Chaque jour, de nombreux trains UZ assurent aussi l’évacuation de civils à partir d’autres villes ukrainiennes sinistrées. « Avec un parc vieillissant et des infrastructures en état moyen, les cheminots UZ assurent un service intensif pour évacuer les réfugiés loin des zones de combat dans des conditions dantesques avec le risque d’une attaque à tout moment par l’aviation russe », indique de son côté le conducteur belge de trains Eurostar, Benjamin Gravisse, sur son compte Twitter Red Samovar. Fin connaisseur de la Russie et de l’Ukraine, il estime que « les Russes (principalement l’armée de l’air) ayant lancé des opérations plus massives ces derniers jours, il y a fort à parier que le réseau des UZ est fortement impacté dans la partie est du Pays ». Et il ajoute que « les cheminots ukrainiens (ils sont 375 000 selon lui, ndlr) ont aussi coupé le transit des trains de fret en provenance de la Russie, ce qui impacte sérieusement la logistique russe (les Russes exploitant au maximum les RZD pour leur logistique) ».

Citons aussi, parmi les autres compagnies ferroviaires mobilisées, la tchèque ČD, qui a mis en place des liaisons ferroviaires entre différentes villes tchèques et Przemysl, ou encore la compagnie publique polonaise PKP Intercity, qui dessert également la ville frontalière de Przemysl. « Ses trains sont aménagés pour accueillir des blessés ainsi que pour transporter du matériel humanitaire (nourriture, médicaments et couvertures) », rapporte le secrétaire général de l’Alliance des nouveaux entrants du transport ferroviaire de voyageurs. « PKP Intercity se charge aussi de coordonner différentes initiatives de solidarité à travers le réseau polonais et à la frontière avec l’Ukraine. Et il a aménagé ses gares pour l’accueil et la distribution de vivres en faveur des réfugiés ukrainiens. »

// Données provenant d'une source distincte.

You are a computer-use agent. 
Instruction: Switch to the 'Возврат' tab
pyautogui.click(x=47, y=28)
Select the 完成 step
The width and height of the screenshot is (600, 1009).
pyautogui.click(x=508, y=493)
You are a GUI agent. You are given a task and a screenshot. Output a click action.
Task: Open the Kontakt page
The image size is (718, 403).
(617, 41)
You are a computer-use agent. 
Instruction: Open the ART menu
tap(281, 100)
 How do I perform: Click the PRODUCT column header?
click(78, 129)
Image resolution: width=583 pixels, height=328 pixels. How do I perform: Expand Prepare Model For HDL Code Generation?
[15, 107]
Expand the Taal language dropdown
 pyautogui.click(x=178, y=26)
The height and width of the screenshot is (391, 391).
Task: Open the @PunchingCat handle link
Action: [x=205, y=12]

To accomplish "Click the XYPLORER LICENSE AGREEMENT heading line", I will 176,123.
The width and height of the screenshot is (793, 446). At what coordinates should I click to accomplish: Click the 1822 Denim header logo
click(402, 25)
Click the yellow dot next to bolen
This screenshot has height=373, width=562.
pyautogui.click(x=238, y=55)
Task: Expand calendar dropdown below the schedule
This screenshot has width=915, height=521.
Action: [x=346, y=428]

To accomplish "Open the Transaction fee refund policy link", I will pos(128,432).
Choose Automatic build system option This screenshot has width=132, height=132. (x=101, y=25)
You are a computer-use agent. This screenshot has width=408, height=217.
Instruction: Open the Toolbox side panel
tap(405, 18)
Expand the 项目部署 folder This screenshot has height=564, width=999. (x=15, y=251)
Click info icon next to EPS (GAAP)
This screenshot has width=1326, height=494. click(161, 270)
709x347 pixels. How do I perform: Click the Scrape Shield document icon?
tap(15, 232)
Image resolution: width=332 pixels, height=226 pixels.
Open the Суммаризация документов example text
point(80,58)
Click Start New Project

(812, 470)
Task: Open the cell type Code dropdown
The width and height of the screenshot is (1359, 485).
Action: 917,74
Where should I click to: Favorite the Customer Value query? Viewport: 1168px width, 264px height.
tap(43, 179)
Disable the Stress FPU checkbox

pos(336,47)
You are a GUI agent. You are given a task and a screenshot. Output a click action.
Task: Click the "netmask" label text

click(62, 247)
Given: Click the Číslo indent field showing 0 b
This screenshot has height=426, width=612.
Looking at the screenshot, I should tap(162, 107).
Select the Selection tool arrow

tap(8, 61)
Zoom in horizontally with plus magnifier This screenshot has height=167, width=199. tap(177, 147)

Enfin, ailleurs sur le continent, de nombreux opérateurs ferroviaires européens ont décidé de transporter gratuitement les réfugiés sur leurs réseaux. C’est le cas notamment de la SNCF, de la DB, de Transdev Deutschland, de Flixtrain (Allemagne), de Leo Express (République tchèque), de Westbahn, des ÖBB (Autriche), de MTRX (Suède), des NS (Pays-Bas) ou encore des DSB (Danemark).

Plus de deux millions de réfugiés ont déjà quitté le pays selon le Haut-Commissariat pour les Réfugiés. L’ONU estime que ce nombre pourrait atteindre quatre millions dans un futur proche.